I don't like that I'm scanning previous elements using that l pointer. I suppose in a worst case scenario this algorithm would have O(n^2) time complexity. How can I improve it?

Your algorithm could use a small tweak, that's it. It doesn't have O(n²) behavior. As is, it's by description O(max(k × n, n log n)) because, if I'm reading you correctly, you think you're doing a O(k) scan outwards for each element that does not meaningfully benefit from the state of the window you used for the prior element. A small tweak would drop the k × n term to n, leaving it O(cost-of-sorting algorithm), e.g. O(n log n) for good general purpose sorts, or some lower big-O greater than or equal to O(n) (for special purpose sorts like counting sort).
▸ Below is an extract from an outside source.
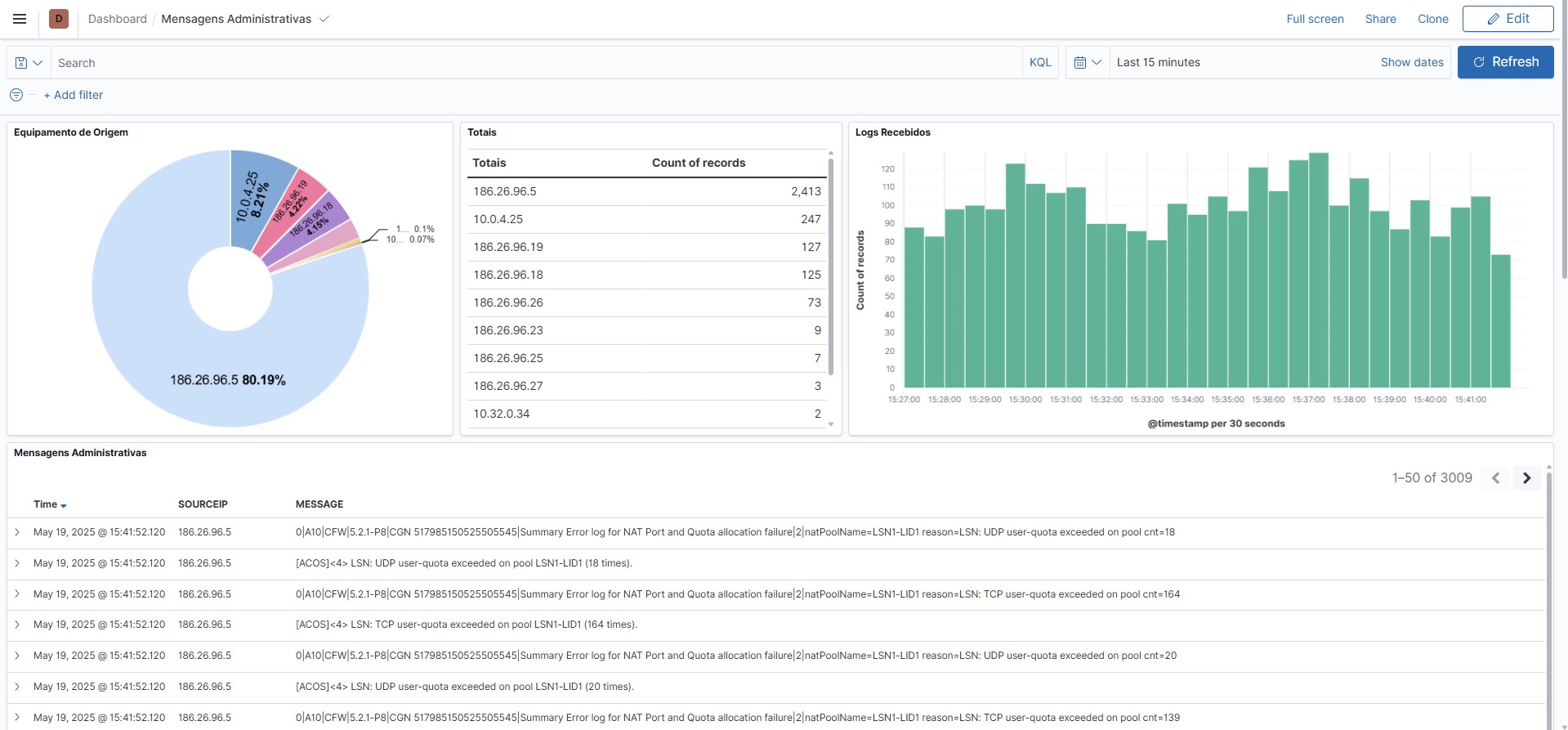1568x730 pixels.
Task: Go to next page of messages
Action: (x=1526, y=478)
And really, even without that tweak your existing code would already behave that way, you just don't see it (the tweak is more how you think about it, where the lack of the tweak just adds an additional O(n) step, and going from n to 2n work doesn't change the big-O).
Your lower bound is O(n log n) if you use general purpose sorting. If the inputs fall in restricted ranges you could get O(n + k) computational work, with O(k) auxiliary storage, by using a special purpose sort like counting sort, where k is the size of the range, but we'll assume the integers can run from -inf to inf, so the O(n + k) is worse than O(n log n) general purpose sorting. Either way, that's a lower bound, if the rest of your algorithm is O(n) (and it has to be at least that high, since it must traverse the input element by element), then your sorting algorithm determines your overall work.
But while the way you describe it makes it sound like the per-element work for window adjustment is O(k), in practice, it's actually doing n - k work to perform the window shifts for the whole sequence, with the -k factor spread over the whole sequence. Your auxiliary pointers would never scan backwards, because each time you move forward, your old value is closer to the new value than the furthest left value was by definition. So the only possibilities are:
The window for the prior value included the next value; replace the new value with the prior value, and then check:
a. If some number of values above the old window are closer than the values at the bottom of the old window, the window slides forward (up to k times), or
b. If the value above the old window is further than the bottom value in the window, the window doesn't shift (aside from the tweak to include the prior value in place of the next value)
The window for the prior value was entirely to its left: Replace the bottom of the window with the prior value unconditionally (instead of replacing the new value with the prior value as in #1, since the new value wasn't in there), then follow the same rules as case #1 (either the window remains unmoved beyond the swap, or it shifts right up to k times)
So the window sliding work can be as much as k at any given step (say, if k is 2 and you're at the value 8 in [6, 7, 8, 100, 101, 102], then when you shift to 100, your preliminary window from 6-7 unconditionally becomes 7-8, then you conditionally shift twice, first to 8-101, then to 101-102 where it stops). But since the only options at any given step are:
The window doesn't move (effectively moving backwards by one relative to advancing value's position), or
The window moves up to k + 1 forward
this means that for every time the window moves forward a given number of steps, s, it must not have moved at all for s prior values (to move it backward enough that it could move forward that far), meaning that the peak per-element work is O(k), but the amortized per-element work is O(1) (and it's actually slightly less than one, because over the course of the whole traversal, you move from a window that is definitionally k elements to the right of the current value, to one k elements to the left, and those leftward "moves" are actually staying put, so to speak, so your window shifts slightly less than once per element).
Your original plan is effectively the same, you'd just end up doing an unnecessary check at each stage to see if the window could move backwards (it never could). Since that single check is fixed cost, it's O(1) per-element, imposing no multiplier on the O(n) cost for processing the whole sequence.
In short: Your algorithm is already big-O optimal at O(n) for the work done post-sort. If you use a general purpose sorting algorithm, the O(n log n) work it does dominates everything else; a special purpose algorithm like counting sort would be the only way to lower your big-O of the whole process, including the sort, any lower, and the minimum cost would be O(n) even if you had a magical "sorts for free" tool.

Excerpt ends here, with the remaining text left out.